Page MenuHomePhabricator

TranslatablePageMoveJob commit while in atomic sections
Closed, ResolvedPublicPRODUCTION ERROR

Description

Spotted in production:

[{exception_id}] {exception_url} Wikimedia\Rdbms\DBUnexpectedError from line 2939 of /srv/mediawiki/php-1.30.0-wmf.18/includes/libs/rdbms/database/Database.php: DatabaseMessageIndex::lock: Got COMMIT while atomic sections MovePage::move are still open.

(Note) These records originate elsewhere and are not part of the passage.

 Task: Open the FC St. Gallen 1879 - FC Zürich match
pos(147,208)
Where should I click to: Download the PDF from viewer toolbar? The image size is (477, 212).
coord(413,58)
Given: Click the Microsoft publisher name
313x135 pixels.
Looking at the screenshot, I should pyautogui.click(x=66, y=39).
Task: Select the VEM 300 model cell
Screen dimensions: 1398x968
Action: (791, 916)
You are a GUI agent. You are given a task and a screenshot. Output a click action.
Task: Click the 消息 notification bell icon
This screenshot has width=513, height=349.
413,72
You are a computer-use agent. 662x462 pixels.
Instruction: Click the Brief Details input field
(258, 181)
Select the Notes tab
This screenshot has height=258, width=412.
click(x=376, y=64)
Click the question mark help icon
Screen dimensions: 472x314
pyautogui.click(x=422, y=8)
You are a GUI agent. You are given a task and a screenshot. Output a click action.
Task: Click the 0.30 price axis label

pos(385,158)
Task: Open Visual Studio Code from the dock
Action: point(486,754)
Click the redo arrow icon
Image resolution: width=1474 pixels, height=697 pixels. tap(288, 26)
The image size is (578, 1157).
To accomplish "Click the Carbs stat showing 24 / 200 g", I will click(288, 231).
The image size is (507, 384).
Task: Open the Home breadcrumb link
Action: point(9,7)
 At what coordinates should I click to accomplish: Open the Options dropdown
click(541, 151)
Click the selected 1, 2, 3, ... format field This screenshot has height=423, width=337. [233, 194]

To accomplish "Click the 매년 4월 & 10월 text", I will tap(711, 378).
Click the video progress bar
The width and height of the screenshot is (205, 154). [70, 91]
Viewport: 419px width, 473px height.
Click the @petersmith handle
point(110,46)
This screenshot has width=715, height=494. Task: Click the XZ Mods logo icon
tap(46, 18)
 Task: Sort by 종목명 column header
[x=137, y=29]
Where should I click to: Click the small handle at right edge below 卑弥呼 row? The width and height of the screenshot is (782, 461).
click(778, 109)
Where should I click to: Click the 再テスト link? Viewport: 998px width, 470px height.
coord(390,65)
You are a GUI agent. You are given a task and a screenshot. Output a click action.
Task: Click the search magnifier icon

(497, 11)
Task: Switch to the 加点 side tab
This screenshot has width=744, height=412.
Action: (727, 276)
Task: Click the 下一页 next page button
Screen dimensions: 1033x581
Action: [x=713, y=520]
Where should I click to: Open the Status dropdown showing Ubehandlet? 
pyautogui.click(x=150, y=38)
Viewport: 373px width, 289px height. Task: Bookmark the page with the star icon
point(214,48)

Urls are all like: /rpc/RunJobs.php?wiki=mediawikiwiki&type=TranslatablePageMoveJob&maxtime=60&maxmem=300M

Stack trace:

#0 /srv/mediawiki/php-1.30.0-wmf.18/extensions/Translate/utils/MessageIndex.php(428): Wikimedia\Rdbms\Database->commit(string, string)
#1 /srv/mediawiki/php-1.30.0-wmf.18/extensions/Translate/utils/MessageIndex.php(150): DatabaseMessageIndex->lock()
#2 /srv/mediawiki/php-1.30.0-wmf.18/extensions/Translate/utils/MessageIndexRebuildJob.php(36): MessageIndex->rebuild()
#3 /srv/mediawiki/php-1.30.0-wmf.18/extensions/Translate/utils/MessageHandle.php(181): MessageIndexRebuildJob->run()
#4 /srv/mediawiki/php-1.30.0-wmf.18/extensions/Translate/tag/PageTranslationHooks.php(944): MessageHandle->isValid()
#5 /srv/mediawiki/php-1.30.0-wmf.18/includes/Hooks.php(186): PageTranslationHooks::onMoveTranslationUnits(Title, Title, User, integer, integer, string, Revision)
#6 /srv/mediawiki/php-1.30.0-wmf.18/includes/MovePage.php(419): Hooks::run(string, array)
#7 [internal function]: Closure$MovePage::move(Wikimedia\Rdbms\DatabaseMysqli, string)
#8 /srv/mediawiki/php-1.30.0-wmf.18/includes/libs/rdbms/database/Database.php(2861): call_user_func_array(Closure$MovePage::move;2398, array)
#9 /srv/mediawiki/php-1.30.0-wmf.18/includes/deferred/AtomicSectionUpdate.php(35): Wikimedia\Rdbms\Database->doAtomicSection(string, Closure$MovePage::move;2398)
#10 /srv/mediawiki/php-1.30.0-wmf.18/includes/deferred/DeferredUpdates.php(257): AtomicSectionUpdate->doUpdate()
#11 /srv/mediawiki/php-1.30.0-wmf.18/includes/deferred/DeferredUpdates.php(210): DeferredUpdates::runUpdate(AtomicSectionUpdate, Wikimedia\Rdbms\LBFactoryMulti, string, integer)
#12 /srv/mediawiki/php-1.30.0-wmf.18/includes/deferred/DeferredUpdates.php(131): DeferredUpdates::execute(array, string, integer)
#13 /srv/mediawiki/php-1.30.0-wmf.18/includes/jobqueue/JobRunner.php(301): DeferredUpdates::doUpdates()
#14 /srv/mediawiki/php-1.30.0-wmf.18/includes/jobqueue/JobRunner.php(193): JobRunner->executeJob(TranslatablePageMoveJob, Wikimedia\Rdbms\LBFactoryMulti, BufferingStatsdDataFactory, integer)
#15 /srv/mediawiki/rpc/RunJobs.php(47): JobRunner->run(array)
#16 {main}

Related Objects

StatusSubtypeAssignedTask
ResolvedRelease demon
ResolvedPRODUCTION ERRORNikerabbit

Event Timeline

This is not a new problem, is it, just spotted now or more strict logging? It's been awhile since this code in Translate was last changed. I could really use some advice how to fix this properly, as I have little time to research this on my own.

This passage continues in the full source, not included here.